Nessuna evasione di imposta può essere addebitata a chi eredita una quota di una società di persone se dal processo non emerge la prova dell’incasso della somma.
Segnalo ed allego la sentenza numero 8743/2023 − depositata il 01/03/2023, resa dalla Suprema Corte – sezione terza penale, che si è pronunciata sulla sussistenza del delitto tributario di omessa dichiarazione quando l’erede riceve un’utilità patrimoniale derivante dal trasferimento mortis causa della partecipazione sociale già in capo de cuius, socio di una società di persone, nel caso di specie proprietaria di un hotel.
Secondo quanto emerge dalla lettura della sentenza in commento i giudici del doppio grado di merito, avevano, concordemente, riconosciuto l’imputato responsabile del reato previsto e punito dall’art. 5 d.lgs. n.74/2000 perché, al fine di evadere le imposte sui redditi, non presentava, pur essendovi obbligato, in relazione all’anno di imposta 2016, la relativa dichiarazione, realizzando un’evasione di Irpef pari ad euro 128.653,00.

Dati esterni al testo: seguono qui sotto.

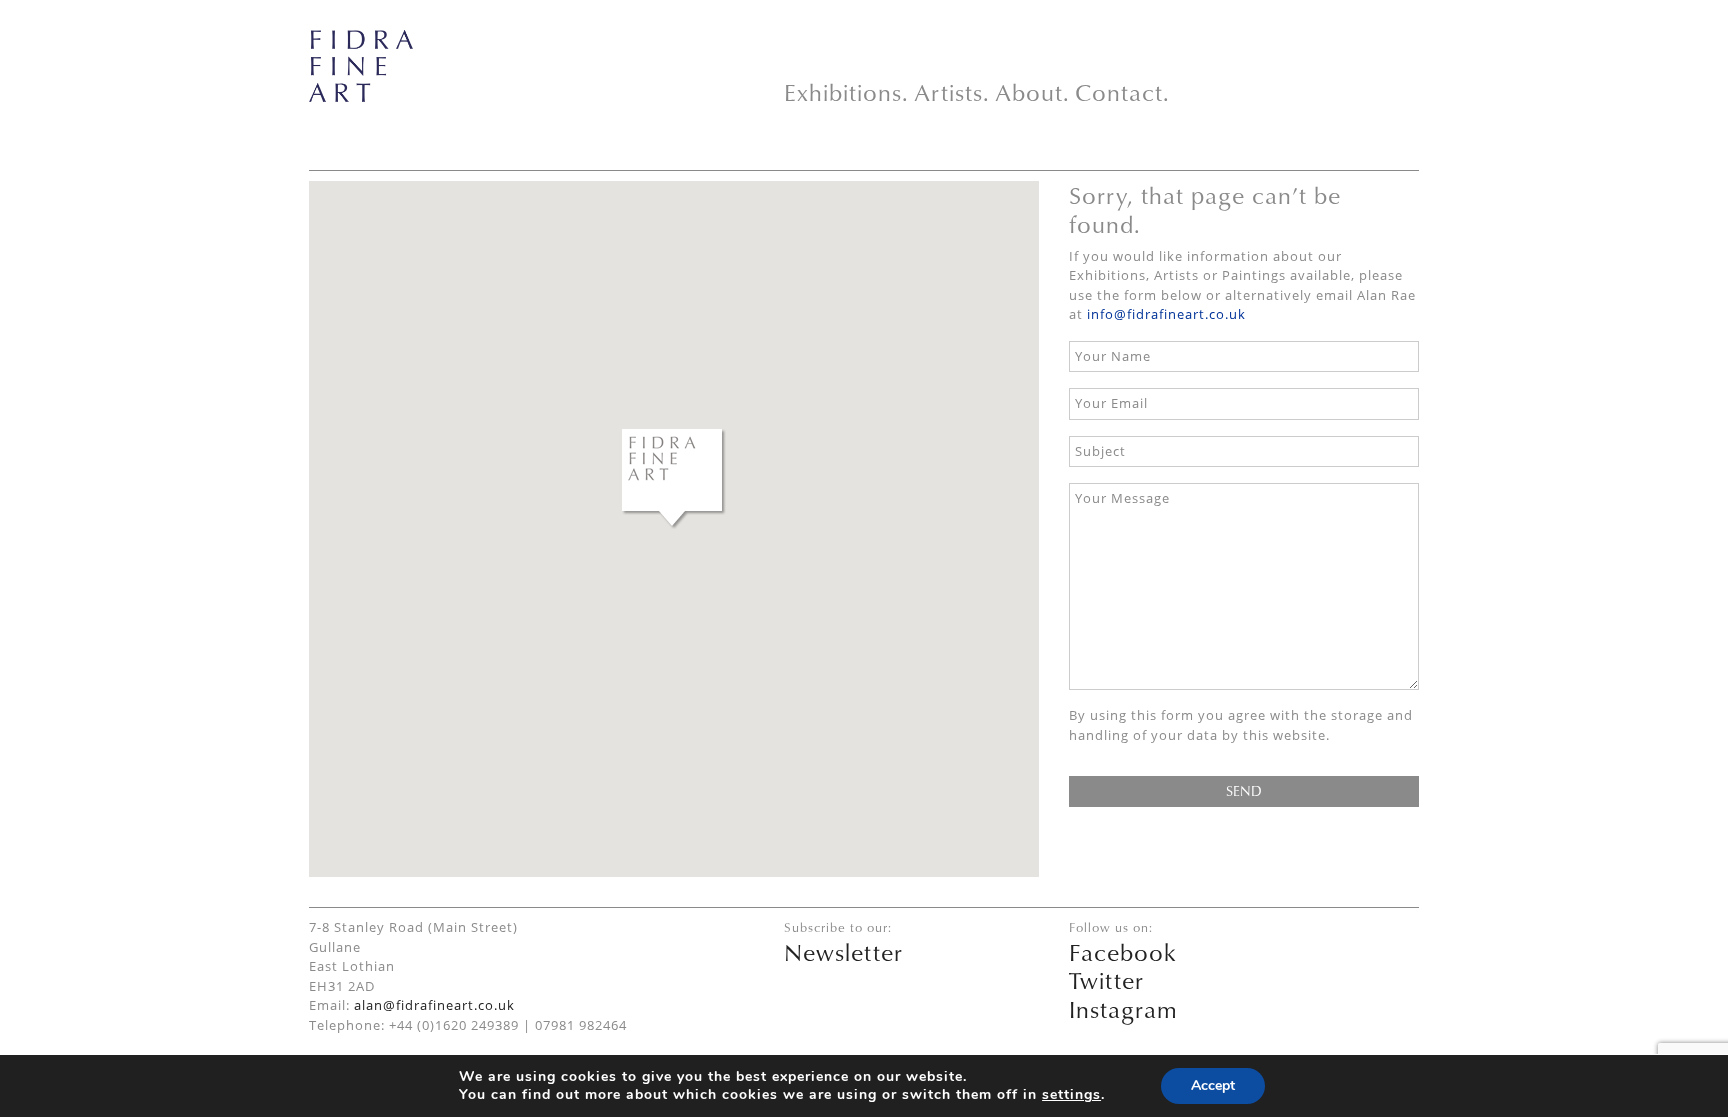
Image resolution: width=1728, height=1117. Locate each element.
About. (1032, 92)
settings (1071, 1095)
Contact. (1122, 92)
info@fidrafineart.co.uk (1166, 314)
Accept (1213, 1085)
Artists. (952, 92)
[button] (674, 479)
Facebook (1123, 952)
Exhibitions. (846, 92)
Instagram (1123, 1009)
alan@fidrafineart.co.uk (434, 1005)
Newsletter (843, 952)
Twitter (1106, 980)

Nel corso del giudizio di merito era stata acquista la prova che l’imputato aveva ottenuto dai coeredi la liquidazione del valore della sua quota di partecipazione alla società in nome collettivo mediante transazione intervenuta con gli altri aventi diritto ma non quella del pagamento dell’importo concordato.
La somma riconosciuta a titolo transattivo veniva, tuttavia, considerata base imponibile sulla quale era stata calcolata l’imposta diretta non dichiarata sussunta nel reato di omessa dichiarazione.
Contro la sentenza resa dalla Corte di appello di Messina la difesa proponeva ricorso per cassazione, denunciando vizio di legge e di motivazione della sentenza impugnata per carenza dell’elemento oggettivo del reato, tenuto conto che il giudicabile non era mai entrato nella disponibilità della somma a lui riconosciuta dai coeredi e che, pertanto, dovendosi applicare il regime c.d. per cassa secondo il quale solo la percezione della somma determina la formazione dell’imponibile, nessuna evasione fiscale poteva essere ascritta al prevenuto.
La Suprema Corte ha accolto la tesi difensiva annullando senza rinvio la sentenza con la formula perché il fatto non sussiste, per le ragioni riportate nella articolata ed interessante motivazione per la quale si rimanda alla lettura della sentenza.
By Claudio Ramelli © RIPRODUZIONE RISERVATA.